The data within a confusion matrix can be used to calculate several different statistics that can indicate the usefulness of a statistical model in machine learning. In this post, we will look at several commonly used measures, specifically…
- accuracy
- error
- sensitivity
- specificity
- precision
- recall
- f-measure
Accuracy
Accuracy is probably the easiest statistic to understand. Accuracy is the total number of items correctly classified divided by the total number of items below is the equation
accuracy = TP + TN
TP + TN + FP + FN
TP = true positive, TN = true negative, FP = false positive, FN = false negative
Accuracy can range in value from 0-1 with one representing 100% accuracy. Normally, you don’t want perfect accuracy as this is an indication of overfitting and your model will probably not do well with other data.
Error
Error is the opposite of accuracy and represents the percentage of examples that are incorrectly classified its equation is as follows.
error = FP + FN
TP + TN + FP + FN
The lower the error the better in general. However, if an error is 0 it indicates overfitting. Keep in mind that error is the inverse of accuracy. As one increases the other decreases.
Sensitivity
Sensitivity is the proportion of true positives that were correctly classified.The formula is as follows
sensitivity = TP
TP + FN
This may sound confusing but high sensitivity is useful for assessing a negative result. In other words, if I am testing people for a disease and my model has a high sensitivity. This means that the model is useful telling me a person does not have a disease.
Specificity
Specificity measures the proportion of negative examples that were correctly classified. The formula is below
specificity = TN
TN + FP
Returning to the disease example, a high specificity is a good measure for determining if someone has a disease if they test positive for it. Remember that no test is foolproof and there are always false positives and negatives happening. The role of the researcher is to maximize the sensitivity or specificity based on the purpose of the model.
Precision
Precision is the proportion of examples that are really positive. The formula is as follows
precision = TP
TP + FP
The more precise a model is the more trustworthy it is. In other words, high precision indicates that the results are relevant.
Recall
Recall is a measure of the completeness of the results of a model. It is calculated as follows
recall = TP
TP + FN
This formula is the same as the formula for sensitivity. The difference is in the interpretation. High recall means that the results have a breadth to them such as in search engine results.
F-Measure
The f-measure uses recall and precision to develop another way to assess a model.
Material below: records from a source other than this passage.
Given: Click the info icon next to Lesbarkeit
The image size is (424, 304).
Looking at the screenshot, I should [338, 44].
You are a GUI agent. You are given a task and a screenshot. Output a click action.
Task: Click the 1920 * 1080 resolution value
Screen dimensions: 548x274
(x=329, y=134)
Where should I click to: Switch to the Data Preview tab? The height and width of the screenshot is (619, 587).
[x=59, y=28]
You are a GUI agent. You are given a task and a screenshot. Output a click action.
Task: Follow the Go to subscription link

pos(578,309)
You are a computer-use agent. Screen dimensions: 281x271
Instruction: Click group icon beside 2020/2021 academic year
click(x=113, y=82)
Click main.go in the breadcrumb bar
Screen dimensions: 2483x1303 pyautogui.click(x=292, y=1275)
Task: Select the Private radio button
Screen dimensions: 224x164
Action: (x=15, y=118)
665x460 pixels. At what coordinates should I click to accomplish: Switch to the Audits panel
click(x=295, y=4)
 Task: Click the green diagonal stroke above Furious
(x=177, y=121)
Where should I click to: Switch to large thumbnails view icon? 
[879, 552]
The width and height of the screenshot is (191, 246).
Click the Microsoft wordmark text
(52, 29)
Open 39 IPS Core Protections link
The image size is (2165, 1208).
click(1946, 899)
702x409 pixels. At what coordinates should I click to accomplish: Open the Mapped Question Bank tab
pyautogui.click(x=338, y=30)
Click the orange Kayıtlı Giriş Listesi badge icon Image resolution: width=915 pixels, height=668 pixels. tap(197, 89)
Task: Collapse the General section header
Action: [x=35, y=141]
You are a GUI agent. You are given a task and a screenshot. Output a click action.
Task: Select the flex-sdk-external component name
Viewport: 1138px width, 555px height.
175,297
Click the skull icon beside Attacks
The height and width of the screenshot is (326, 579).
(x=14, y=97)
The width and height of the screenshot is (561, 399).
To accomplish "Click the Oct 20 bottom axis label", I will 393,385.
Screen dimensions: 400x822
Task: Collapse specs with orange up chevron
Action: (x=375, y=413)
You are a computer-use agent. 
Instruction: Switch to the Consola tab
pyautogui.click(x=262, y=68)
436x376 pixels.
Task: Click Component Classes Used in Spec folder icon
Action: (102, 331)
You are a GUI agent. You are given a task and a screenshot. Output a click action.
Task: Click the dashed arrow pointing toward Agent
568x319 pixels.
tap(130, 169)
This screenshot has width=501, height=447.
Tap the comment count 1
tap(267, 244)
The formula is below
sensitivity = 2 * TP
2 * TP + FP + FN
The f-measure can range from 0 – 1 and is useful for comparing several potential models using one convenient number.
Conclusion
This post provided a basic explanation of various statistics that can be used to determine the strength of a model. Through using a combination of statistics a researcher can develop insights into the strength of a model. The only mistake is relying exclusively on any single statistical measurement.